--- Task to carry out ---
Your response should contain every line from the data below that holds the string "will".

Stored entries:
---------------
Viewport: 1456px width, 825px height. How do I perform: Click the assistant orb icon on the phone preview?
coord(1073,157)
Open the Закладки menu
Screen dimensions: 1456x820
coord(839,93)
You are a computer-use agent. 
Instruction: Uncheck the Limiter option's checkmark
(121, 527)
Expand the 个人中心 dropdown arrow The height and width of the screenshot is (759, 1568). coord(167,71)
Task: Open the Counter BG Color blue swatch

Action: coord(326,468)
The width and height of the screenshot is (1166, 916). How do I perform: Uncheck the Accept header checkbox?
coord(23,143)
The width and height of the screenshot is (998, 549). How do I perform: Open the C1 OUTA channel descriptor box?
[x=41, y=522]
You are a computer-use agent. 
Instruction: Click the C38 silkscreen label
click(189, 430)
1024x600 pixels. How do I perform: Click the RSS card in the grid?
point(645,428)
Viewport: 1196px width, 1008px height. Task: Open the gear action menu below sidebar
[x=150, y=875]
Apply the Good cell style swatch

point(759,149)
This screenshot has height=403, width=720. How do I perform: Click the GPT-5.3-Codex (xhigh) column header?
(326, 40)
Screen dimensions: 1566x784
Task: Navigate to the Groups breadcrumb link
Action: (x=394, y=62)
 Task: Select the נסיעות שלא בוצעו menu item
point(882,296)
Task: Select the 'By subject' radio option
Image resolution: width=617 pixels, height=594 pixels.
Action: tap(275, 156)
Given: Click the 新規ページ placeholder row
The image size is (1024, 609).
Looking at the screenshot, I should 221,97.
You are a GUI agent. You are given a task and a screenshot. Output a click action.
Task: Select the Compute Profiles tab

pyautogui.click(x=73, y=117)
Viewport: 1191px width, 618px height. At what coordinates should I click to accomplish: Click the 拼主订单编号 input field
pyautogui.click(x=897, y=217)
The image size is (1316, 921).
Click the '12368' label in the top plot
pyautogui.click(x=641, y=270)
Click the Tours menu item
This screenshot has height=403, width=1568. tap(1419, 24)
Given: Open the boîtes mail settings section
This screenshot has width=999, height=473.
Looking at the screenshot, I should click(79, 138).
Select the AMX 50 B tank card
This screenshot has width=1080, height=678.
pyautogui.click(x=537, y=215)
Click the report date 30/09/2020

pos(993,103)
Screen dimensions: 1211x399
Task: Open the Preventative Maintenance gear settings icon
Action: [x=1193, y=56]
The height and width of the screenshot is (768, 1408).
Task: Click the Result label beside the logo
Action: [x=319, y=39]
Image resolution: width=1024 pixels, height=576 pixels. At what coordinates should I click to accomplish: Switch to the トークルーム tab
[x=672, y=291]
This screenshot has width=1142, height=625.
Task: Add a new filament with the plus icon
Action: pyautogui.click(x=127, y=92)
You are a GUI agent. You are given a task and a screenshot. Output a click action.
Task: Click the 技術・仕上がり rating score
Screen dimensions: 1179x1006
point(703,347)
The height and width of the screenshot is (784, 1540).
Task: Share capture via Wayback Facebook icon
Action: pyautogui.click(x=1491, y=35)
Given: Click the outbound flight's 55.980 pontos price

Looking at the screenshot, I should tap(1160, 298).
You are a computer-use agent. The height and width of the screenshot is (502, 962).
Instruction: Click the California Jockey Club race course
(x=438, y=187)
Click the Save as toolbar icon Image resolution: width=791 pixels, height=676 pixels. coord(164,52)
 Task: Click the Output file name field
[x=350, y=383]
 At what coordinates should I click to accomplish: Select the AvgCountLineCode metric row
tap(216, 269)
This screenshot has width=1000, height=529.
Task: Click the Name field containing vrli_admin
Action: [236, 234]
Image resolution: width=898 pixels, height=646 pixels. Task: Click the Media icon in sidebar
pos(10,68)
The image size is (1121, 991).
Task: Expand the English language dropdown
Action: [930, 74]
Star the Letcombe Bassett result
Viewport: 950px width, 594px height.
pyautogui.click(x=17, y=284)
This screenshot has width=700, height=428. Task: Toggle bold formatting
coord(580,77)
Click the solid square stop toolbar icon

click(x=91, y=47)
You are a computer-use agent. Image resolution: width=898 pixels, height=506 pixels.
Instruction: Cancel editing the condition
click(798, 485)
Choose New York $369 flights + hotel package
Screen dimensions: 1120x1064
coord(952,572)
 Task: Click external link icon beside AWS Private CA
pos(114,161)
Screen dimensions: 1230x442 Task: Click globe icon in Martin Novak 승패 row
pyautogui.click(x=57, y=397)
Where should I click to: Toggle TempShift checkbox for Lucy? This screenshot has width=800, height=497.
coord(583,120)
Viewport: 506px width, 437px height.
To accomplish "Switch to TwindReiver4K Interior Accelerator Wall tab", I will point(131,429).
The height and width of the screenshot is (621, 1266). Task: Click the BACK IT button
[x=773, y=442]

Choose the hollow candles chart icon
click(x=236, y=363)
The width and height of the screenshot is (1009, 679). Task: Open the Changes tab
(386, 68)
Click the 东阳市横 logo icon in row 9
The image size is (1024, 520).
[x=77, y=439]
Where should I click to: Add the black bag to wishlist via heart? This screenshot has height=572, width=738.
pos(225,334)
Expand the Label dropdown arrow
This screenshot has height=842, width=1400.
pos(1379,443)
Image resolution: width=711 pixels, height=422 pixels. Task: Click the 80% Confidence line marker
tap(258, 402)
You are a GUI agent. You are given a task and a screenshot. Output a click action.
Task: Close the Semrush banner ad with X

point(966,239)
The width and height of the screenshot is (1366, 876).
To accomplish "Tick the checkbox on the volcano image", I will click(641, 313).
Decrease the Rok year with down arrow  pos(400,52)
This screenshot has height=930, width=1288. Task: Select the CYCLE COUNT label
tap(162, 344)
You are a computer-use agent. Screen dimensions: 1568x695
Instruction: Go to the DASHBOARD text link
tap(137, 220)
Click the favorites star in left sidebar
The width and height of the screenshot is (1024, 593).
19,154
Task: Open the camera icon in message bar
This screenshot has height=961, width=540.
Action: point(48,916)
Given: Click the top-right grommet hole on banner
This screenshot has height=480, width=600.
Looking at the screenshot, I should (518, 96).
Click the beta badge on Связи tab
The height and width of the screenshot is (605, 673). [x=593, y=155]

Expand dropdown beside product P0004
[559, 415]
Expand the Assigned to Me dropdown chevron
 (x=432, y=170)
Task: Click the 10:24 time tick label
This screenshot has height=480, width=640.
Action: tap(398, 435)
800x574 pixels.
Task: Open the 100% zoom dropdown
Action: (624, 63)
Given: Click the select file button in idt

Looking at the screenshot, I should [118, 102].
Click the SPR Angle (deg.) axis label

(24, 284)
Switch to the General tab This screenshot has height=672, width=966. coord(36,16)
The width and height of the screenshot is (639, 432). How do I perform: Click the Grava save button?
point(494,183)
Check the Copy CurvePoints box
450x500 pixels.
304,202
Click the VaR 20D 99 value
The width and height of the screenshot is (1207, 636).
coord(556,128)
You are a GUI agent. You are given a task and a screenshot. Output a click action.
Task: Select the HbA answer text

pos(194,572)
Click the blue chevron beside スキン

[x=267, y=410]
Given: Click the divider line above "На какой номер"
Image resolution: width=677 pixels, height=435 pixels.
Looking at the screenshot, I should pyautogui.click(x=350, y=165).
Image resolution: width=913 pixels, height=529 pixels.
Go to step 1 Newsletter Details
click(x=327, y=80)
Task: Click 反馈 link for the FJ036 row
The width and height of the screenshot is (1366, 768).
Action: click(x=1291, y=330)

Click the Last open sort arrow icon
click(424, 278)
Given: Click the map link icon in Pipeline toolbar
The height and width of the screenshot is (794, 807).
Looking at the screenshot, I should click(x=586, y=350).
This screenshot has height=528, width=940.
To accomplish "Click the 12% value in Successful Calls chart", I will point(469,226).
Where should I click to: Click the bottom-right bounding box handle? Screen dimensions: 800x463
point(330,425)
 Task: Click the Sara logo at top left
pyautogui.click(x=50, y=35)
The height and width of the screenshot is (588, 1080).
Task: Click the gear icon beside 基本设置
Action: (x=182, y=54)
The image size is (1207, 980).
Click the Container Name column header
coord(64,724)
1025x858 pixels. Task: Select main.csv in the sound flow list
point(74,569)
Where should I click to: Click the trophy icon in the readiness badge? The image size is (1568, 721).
---------------
--- Exercise result ---
To accomplish "Switch to TwindReiver4K Interior Accelerator Wall tab", I will point(131,429).
To accomplish "Tick the checkbox on the volcano image", I will click(641, 313).
To accomplish "Click the 12% value in Successful Calls chart", I will point(469,226).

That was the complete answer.